----- Text under study

Killing Time

"As something possible, death is supposed to show as little as possible of its possibility", writes Heidegger in Being and Time (p.251). Yet what happens if the moment of our death is fully revealed to us, such as through capital punishment?

Killing Time
Photo by Heather Zabriskie / Unsplash

"As something possible, death is supposed to show as little as possible of its possibility", writes Heidegger in Being and Time (p.251). Yet what happens if the moment of our death is fully revealed to us, such as through capital punishment?
Drawing on the Heideggerian concept of Dasein, in his book Killing Times, David Wills argues that, whether one is for or against capital punishment, it is this very pinpointing of the exact minute of execution that constitutes its power.
This is because, whereas for Heidegger realising the finitude and brevity of life charges it with meaning, for Wills, the pinpointing of the moment of death through execution "means that the lived nows of the condemned person’s everyday existence no longer function as moments in which death is possible, and which potentialize being. Instead, those lived nows come to constitute “dead” instants, instants of nonbeing that restrict or imprison a condemned person in a time devoid of, vacated by life".

----------

### [Questions to answer]
(1) For the text on capital punishment, decide whether each statement agrees with it, answering yes or no and quoting the words of the text that decide it. (a) Wills draws on Heidegger's concept of Dasein. (b) Wills holds that the power of capital punishment depends on whether one supports or opposes it. (c) The quotation from Being and Time comes from page 251.
(2) Reproduce word for word the part of the text on capital punishment from "Drawing on the" up to and including "constitutes its power.".

----- Extracted data

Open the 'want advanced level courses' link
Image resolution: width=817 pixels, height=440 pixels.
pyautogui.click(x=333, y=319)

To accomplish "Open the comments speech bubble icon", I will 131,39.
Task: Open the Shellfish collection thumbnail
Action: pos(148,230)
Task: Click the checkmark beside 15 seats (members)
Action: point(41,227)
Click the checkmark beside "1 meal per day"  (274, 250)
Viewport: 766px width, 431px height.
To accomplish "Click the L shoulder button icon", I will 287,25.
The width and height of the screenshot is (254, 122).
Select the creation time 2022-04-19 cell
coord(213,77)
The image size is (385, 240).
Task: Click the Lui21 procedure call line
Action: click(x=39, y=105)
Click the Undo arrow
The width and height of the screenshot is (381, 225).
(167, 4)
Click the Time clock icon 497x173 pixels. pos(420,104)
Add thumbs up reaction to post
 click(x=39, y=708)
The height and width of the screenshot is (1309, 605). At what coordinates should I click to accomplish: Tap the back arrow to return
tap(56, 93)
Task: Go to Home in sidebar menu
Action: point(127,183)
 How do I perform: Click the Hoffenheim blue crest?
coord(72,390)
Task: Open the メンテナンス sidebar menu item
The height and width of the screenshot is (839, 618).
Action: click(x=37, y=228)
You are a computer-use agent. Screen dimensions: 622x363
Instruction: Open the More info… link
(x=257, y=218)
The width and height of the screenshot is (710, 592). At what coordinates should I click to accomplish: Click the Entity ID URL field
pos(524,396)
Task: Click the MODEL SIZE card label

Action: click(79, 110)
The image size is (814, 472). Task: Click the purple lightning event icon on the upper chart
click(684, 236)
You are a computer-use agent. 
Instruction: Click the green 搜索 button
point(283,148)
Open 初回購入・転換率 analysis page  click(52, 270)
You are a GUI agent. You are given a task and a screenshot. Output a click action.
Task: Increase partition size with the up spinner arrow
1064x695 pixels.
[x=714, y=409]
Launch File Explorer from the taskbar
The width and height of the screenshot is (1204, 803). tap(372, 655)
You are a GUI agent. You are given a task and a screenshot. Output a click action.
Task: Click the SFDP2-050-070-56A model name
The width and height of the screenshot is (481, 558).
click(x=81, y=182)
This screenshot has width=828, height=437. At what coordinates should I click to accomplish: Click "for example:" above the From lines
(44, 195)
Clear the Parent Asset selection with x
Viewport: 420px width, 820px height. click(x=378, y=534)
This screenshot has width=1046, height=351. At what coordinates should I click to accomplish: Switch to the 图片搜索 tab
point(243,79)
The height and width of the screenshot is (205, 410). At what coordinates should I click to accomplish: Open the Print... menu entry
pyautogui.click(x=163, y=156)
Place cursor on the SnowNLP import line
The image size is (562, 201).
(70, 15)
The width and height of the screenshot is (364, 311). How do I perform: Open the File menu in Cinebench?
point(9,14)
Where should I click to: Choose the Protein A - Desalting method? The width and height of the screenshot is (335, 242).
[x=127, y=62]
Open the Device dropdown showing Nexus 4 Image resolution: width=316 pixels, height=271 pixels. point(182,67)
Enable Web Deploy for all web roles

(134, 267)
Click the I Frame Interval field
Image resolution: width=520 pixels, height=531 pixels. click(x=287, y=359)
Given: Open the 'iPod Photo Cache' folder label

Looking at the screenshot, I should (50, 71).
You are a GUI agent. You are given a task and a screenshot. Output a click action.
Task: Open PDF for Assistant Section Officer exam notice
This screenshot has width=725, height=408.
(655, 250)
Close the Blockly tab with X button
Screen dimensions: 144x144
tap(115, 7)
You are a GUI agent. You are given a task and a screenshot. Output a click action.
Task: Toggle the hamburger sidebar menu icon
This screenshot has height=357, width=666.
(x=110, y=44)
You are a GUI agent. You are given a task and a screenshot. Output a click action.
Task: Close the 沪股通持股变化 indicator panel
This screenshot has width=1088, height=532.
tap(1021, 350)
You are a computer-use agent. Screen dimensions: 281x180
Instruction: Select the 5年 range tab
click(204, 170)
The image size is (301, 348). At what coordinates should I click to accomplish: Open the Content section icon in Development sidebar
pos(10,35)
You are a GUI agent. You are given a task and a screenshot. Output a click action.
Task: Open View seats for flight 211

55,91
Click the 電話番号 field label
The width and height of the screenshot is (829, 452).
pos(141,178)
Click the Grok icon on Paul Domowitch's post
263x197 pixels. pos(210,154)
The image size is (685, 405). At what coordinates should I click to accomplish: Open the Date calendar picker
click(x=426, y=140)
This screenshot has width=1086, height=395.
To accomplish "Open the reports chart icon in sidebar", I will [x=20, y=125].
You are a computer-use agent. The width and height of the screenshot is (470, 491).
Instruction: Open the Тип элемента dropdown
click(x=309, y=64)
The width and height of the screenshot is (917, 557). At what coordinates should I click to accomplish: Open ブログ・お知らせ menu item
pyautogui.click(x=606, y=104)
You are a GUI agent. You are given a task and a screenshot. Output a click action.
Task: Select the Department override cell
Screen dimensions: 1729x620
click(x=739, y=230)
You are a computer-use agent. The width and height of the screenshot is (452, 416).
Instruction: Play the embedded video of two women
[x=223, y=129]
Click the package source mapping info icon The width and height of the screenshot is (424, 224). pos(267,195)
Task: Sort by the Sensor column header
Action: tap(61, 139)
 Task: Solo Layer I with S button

----------

### [Responses]
(1)
(a) Yes: "Drawing on the Heideggerian concept of Dasein, in his book Killing Times, David Wills argues"
(b) No: "whether one is for or against capital punishment, it is this very pinpointing of the exact minute of execution that constitutes its power"
(c) Yes: "writes Heidegger in Being and Time (p.251)"

(2)
Drawing on the Heideggerian concept of Dasein, in his book Killing Times, David Wills argues that, whether one is for or against capital punishment, it is this very pinpointing of the exact minute of execution that constitutes its power.